• STATED EXERCISE: State how many lines of the records below contain the string "width", treating uppercase and lowercase letters as distinct. Give only the number.

• RECORDS SHOWN:
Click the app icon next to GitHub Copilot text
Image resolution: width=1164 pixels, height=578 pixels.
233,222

* * *

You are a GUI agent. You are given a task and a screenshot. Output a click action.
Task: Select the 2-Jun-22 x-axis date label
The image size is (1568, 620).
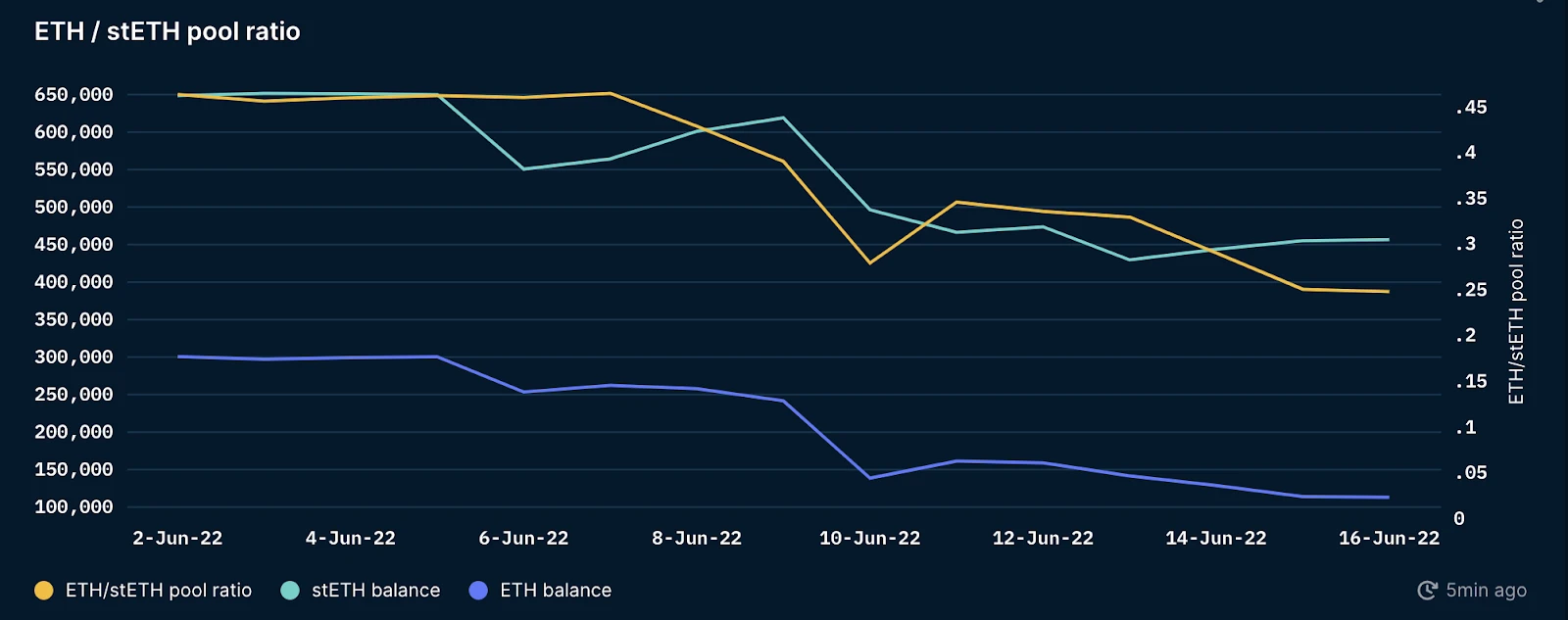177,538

• FINISHED TASK: 1